We treat health care like it's a public good. Why don't we pay for it that way?
As you watch suits against the Affordable Care Act work their way through the courts, consider that what you are really seeing is a great republic tying itself in knots to avoid facing up to a challenge that every other wealthy capitalist democracy in the world has met.
As if our political system was not having enough trouble already, we now confront the possibility that a highly partisan judiciary will undo a modest health-care reform that is a first step toward resolving a slew of other difficulties.
As you watch the suits against the Patient Protection and Affordable Care Act work their way through the courts, consider that what you are really seeing is a great republic tying itself into as many knots as possible to avoid facing up to a challenge that every other wealthy capitalist democracy in the world has met.
Yes, all the others have decided that it's both more just and more efficient for all its citizens to have health insurance.
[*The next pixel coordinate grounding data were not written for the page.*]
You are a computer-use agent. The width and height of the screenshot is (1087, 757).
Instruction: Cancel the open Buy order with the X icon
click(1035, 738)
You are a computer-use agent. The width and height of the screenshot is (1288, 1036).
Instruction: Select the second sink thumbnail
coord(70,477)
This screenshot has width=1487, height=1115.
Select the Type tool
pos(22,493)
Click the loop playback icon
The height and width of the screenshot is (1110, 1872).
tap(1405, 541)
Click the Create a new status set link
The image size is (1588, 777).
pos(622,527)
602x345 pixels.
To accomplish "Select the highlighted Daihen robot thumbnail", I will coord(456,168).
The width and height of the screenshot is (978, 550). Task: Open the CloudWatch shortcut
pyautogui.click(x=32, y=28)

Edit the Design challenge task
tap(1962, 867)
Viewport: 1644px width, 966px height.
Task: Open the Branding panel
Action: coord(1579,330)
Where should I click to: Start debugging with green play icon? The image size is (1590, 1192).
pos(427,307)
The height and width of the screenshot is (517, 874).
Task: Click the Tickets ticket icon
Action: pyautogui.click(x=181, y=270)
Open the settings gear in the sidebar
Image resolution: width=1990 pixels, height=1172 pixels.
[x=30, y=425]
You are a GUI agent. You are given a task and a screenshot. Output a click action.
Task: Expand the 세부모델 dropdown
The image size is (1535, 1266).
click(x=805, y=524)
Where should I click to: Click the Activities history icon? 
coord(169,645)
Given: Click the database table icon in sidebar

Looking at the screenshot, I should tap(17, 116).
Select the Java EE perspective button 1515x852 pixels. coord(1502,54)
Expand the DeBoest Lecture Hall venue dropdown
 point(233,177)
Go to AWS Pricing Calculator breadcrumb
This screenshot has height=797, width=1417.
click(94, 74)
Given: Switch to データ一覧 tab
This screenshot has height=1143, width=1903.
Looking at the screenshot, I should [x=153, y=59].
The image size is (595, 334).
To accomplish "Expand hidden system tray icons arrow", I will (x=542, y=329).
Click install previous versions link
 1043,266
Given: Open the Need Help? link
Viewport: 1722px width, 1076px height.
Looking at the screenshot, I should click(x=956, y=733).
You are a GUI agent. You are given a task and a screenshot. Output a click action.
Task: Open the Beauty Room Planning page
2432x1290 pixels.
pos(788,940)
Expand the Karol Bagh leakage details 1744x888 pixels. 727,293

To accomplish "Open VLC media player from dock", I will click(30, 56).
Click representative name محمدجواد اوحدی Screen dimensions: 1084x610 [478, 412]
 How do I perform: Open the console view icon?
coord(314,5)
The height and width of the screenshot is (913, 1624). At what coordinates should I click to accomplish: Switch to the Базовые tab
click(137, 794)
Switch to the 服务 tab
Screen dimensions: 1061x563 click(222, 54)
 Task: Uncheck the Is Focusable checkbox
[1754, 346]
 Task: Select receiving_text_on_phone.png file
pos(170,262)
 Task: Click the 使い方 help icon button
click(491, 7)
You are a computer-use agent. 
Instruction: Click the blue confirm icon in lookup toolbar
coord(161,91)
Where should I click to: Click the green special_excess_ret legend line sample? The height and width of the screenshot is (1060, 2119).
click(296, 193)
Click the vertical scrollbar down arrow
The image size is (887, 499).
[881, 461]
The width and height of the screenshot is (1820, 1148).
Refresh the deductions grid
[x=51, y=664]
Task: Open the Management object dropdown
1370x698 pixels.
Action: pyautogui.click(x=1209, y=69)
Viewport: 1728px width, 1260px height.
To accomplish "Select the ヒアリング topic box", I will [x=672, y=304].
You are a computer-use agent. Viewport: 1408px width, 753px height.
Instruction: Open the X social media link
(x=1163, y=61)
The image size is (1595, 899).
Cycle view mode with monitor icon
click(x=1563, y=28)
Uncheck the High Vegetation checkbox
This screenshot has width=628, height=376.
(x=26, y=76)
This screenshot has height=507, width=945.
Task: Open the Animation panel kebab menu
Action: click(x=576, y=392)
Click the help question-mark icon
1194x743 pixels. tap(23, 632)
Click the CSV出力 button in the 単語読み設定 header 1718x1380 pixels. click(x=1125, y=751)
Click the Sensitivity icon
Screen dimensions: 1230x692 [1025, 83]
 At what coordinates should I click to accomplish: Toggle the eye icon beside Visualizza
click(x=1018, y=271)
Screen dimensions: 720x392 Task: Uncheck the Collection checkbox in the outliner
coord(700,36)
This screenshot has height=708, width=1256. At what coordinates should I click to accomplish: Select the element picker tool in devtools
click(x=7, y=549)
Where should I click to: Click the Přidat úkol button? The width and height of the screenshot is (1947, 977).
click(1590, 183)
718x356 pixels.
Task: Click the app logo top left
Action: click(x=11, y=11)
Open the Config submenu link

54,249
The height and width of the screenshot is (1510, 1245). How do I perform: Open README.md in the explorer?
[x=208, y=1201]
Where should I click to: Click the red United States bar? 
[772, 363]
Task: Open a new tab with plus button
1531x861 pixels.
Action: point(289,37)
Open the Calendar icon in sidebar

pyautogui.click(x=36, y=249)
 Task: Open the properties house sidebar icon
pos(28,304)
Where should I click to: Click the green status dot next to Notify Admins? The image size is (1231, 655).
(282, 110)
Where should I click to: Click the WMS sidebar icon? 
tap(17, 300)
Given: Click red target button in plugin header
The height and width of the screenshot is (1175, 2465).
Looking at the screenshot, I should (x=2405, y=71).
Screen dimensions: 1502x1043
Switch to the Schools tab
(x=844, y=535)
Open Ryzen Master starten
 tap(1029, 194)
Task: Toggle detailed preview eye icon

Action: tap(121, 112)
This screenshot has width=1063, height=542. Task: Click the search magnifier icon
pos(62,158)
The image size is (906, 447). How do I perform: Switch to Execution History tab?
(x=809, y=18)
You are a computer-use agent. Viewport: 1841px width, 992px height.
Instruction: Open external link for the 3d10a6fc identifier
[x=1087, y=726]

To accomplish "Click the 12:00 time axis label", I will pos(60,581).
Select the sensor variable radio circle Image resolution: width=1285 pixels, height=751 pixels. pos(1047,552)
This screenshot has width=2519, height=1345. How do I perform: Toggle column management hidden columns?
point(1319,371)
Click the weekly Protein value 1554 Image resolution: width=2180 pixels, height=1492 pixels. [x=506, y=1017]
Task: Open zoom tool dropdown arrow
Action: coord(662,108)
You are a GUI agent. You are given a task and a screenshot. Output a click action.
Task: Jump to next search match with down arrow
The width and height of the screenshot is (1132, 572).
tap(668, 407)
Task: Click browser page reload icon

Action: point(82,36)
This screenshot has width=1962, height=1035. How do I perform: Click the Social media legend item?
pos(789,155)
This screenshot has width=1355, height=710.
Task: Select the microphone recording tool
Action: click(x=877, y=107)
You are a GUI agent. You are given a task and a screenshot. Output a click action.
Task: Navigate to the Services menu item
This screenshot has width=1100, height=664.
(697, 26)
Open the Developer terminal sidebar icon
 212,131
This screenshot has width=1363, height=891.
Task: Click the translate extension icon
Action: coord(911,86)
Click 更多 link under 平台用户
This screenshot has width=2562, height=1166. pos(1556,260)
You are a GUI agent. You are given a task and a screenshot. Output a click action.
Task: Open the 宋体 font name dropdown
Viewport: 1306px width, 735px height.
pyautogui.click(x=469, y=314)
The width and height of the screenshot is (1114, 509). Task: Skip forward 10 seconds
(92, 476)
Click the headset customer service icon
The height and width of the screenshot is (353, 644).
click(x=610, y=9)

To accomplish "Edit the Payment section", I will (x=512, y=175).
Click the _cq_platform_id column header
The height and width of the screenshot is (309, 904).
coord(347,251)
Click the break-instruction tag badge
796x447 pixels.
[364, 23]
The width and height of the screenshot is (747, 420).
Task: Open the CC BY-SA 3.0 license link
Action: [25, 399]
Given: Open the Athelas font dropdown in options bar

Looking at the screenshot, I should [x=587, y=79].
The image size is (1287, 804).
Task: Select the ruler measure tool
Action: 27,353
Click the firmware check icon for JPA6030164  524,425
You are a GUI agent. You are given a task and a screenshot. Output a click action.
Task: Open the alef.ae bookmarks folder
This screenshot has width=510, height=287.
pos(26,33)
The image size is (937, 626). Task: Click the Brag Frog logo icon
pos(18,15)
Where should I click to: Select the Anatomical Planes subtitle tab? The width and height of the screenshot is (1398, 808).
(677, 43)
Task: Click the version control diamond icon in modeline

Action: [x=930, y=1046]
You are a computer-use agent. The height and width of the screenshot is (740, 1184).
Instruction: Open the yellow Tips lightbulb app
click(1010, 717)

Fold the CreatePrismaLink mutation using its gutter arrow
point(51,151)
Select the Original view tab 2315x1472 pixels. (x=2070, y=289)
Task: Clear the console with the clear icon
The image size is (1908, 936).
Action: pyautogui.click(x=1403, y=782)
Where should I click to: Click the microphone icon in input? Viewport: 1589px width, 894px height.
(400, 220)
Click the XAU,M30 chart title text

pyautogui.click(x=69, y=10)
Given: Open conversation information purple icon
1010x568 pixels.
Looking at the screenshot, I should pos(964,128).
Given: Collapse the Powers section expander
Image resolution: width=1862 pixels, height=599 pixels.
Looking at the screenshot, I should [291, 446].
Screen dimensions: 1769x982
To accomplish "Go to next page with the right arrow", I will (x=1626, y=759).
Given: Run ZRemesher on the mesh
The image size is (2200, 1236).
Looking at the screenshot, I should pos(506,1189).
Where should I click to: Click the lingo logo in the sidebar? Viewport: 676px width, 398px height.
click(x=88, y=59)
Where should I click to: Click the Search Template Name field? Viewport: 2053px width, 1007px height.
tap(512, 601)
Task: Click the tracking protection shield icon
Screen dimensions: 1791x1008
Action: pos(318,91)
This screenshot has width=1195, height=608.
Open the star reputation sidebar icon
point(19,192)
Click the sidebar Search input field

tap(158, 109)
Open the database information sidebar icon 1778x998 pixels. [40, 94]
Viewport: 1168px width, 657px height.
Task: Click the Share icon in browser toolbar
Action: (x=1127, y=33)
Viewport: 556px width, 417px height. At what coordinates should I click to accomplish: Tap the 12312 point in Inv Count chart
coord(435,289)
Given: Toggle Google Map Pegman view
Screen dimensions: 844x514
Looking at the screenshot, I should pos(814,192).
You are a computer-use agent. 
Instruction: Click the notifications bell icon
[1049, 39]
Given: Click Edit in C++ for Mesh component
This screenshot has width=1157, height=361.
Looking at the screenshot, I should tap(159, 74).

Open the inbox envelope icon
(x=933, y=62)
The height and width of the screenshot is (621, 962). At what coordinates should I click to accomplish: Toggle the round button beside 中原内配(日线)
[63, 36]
Countries do this in different ways. Some rely primarily on government, others on a mix of private and public resources. But given the costs of health care, even the most conservative governments have concluded that the public sector has to play a large role in its provision.
Not us. No, thanks to our own peculiar brand of conservatism that sees government-subsidized health care as a lurch down the road to serfdom and dictatorship, we kept finding ways to evade the problem—until last year's breakthrough. But having failed to block health-care reform in our elected branches of government, conservatives now hope that they can achieve their end through judicial fiat. They were against judicial activism until they were for it.
And we Americans are thoroughly inconsistent. We supposedly oppose government health care, yet Medicare—essentially a system of socialized insurance—is an exceedingly popular program. That's why House Republicans are paying such a high political price for their efforts to dismantle it.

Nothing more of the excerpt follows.